Each of these jobs is enjoyable for the most part in different ways. I still work a few hours for my old job, so I keep up those skills. I have a totally creative design job which I love because I get to be creative, and I usually end up teaching students as well. I have a coding job that allows me to use those logic and problem solving aspects of my brain. I have my horde of kids, which is fulfilling in numerous ways. And I have the new job, which is filling a niche not many realize or know about. It's small scale, but that works for me.
The key to all these things is prioritization and time management, and keeping your customers expectations reasonable. Yes, there are bad weeks when EVERYTHING hits at once and you have some really late nights. But this is a rarity if you are up front with your clients and explain the situation. A little honest communication goes a long way.
Now, admittedly, I'm not the best by any means at any of these jobs. But honestly, even if I spent every hour of every day at that job, I still wouldn't be the best. And I'm ok with that. I don't feel this desperate need to be the ultimate, because there will always be someone better than me. However, if I make the lives of others better, give a good service that they need for a good price, get to stretch myself while still managing my family, and get to learn new things constantly, where is the negative here?
I'm not saying this is for anyone.

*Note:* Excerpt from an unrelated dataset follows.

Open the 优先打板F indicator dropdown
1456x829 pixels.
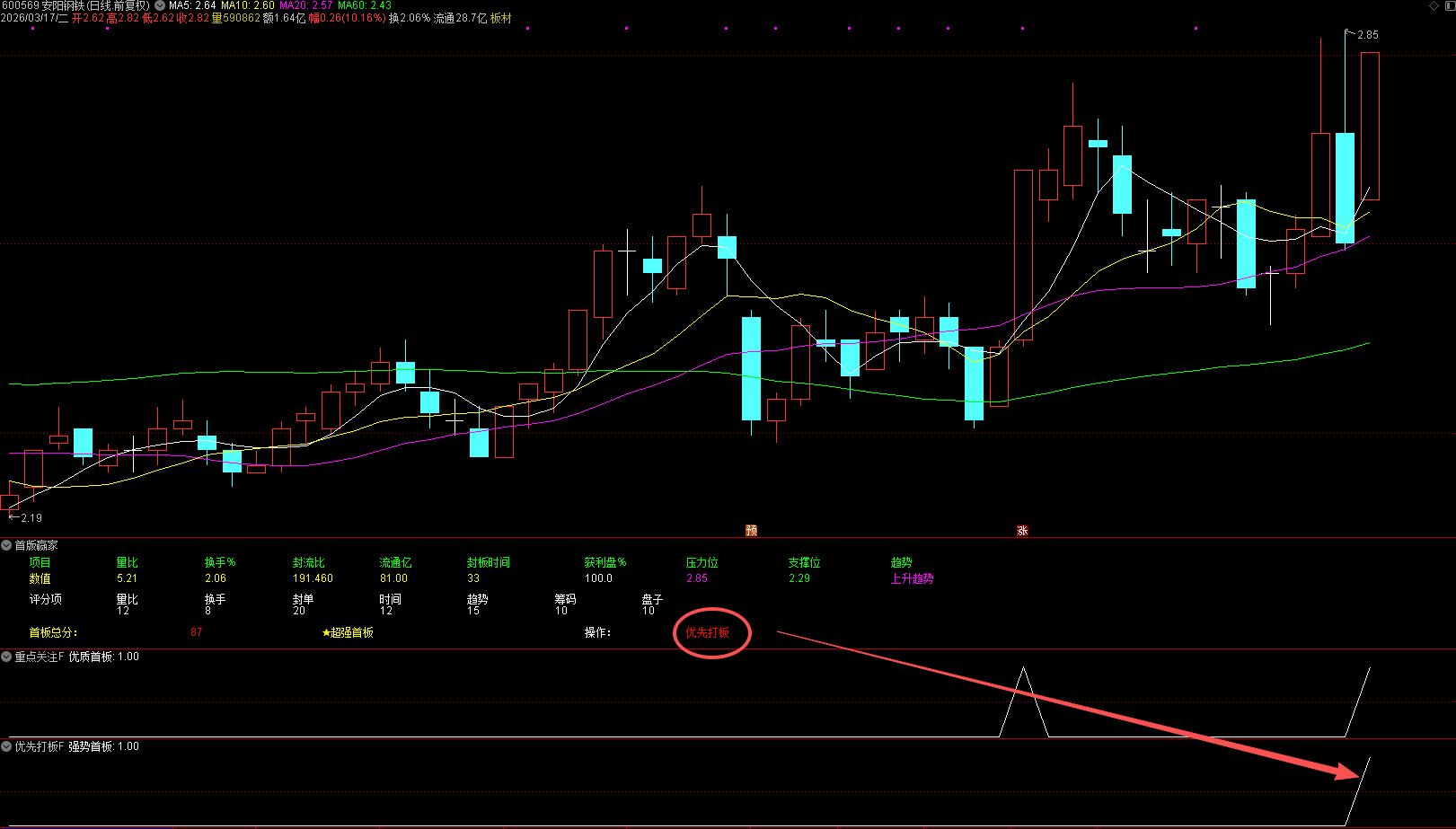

And to the person who feels that someone is being taken advantage of, seeing as you often choose how many jobs you have (people with more than 3 are usually by choice, not need, because those people would be working double jobs most often), so if you are being taken advantage of, it's only because you are taking advantage of yourself.
If you DO decide to do this:
A. Use a really good time tracking program (I use Time Recording for Android).
B. Know how to get your todo list organized (learn getting things done can be very helpful, and I use todoist to sync so wherever I have a revelation, I can dump it into my inbox).
C. Learn the value of honesty and integrity. Be straightforward with people. Honestly goes a long way, and if someone knows where they stand, often they will be more reasonable. And if you screw up, just admit it. Mistakes happen. Own it.
D. Know your worth. Know what is a reasonable amount to be making. Yes, we often make less than we think we are worth. But know what you are willing to accept.
E. Be reasonable with billing if you can. IE: you will likely work more hours than you get paid for (research, etc), either because you quoted a price and are held to it, or you know how much they are willing/able to pay, or whatever. But try baking that extra time into your price, or your expectation of self worth.
F. Accept you will not get along with every customer. Be really, really, really good to the ones you click with.
G. Word of mouth is still the best marketing for most small things. So, get good word of mouth.
H. Try to have a sense of humor and smile.
I. Know that life is short, and enjoy it. And don't expect work to be your self worth. That is where the danger lies. Use it to expand your world, but get your self worth from who you are, not what you do. And take breaks. I can take a month off if I schedule things right.
This will not apply to everyone. But please, don't say I'm being taken advantage of, or it's greed, or that I'm insecure. I'm not. I fill little needs in the world around me. I'm not desperate either. Please stop telling me what I am or what I'm feeling. I'm quite content. I'm not saying it will work for everyone. But it sure as heck works for me.